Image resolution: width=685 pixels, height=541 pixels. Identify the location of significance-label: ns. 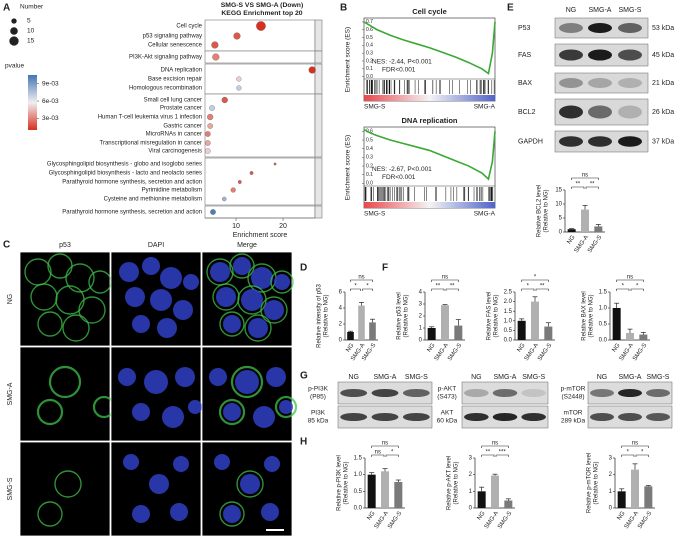
(378, 453).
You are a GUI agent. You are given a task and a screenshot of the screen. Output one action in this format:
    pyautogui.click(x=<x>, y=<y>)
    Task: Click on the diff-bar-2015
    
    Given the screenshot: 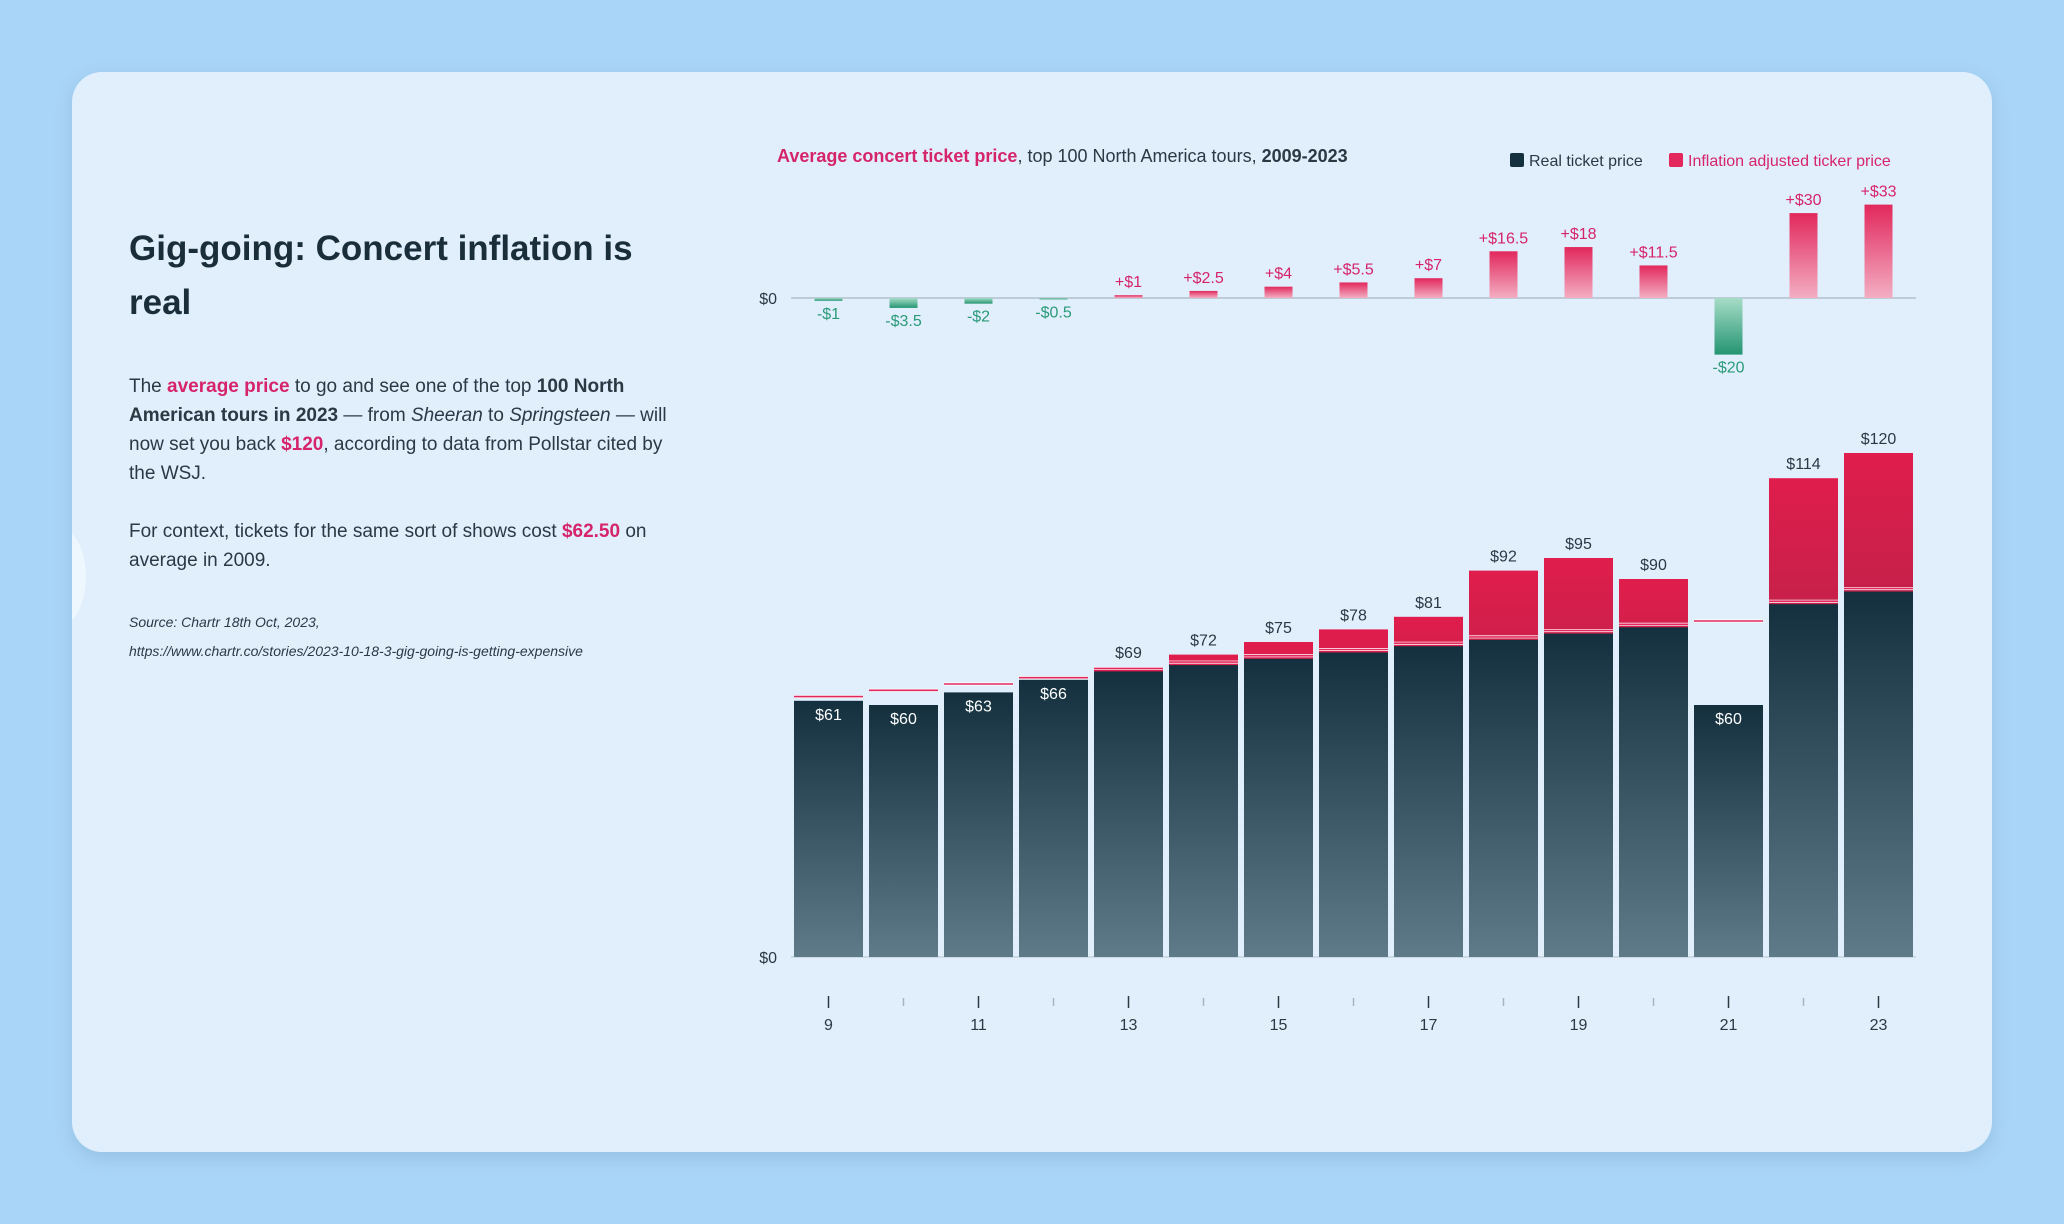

• Work order
Please extract every line of text from the records above, copying each one word for word and leaving the pictures out of your answer.

• Solved exercise
Image resolution: width=685 pixels, height=541 pixels. Identify the location of significance-label: ns. 
(378, 453).
You are a GUI agent. You are given a task and a screenshot of the screen. Output one action in this format:
    pyautogui.click(x=<x>, y=<y>)
    Task: Click on the diff-bar-2015
    
    Given the screenshot: 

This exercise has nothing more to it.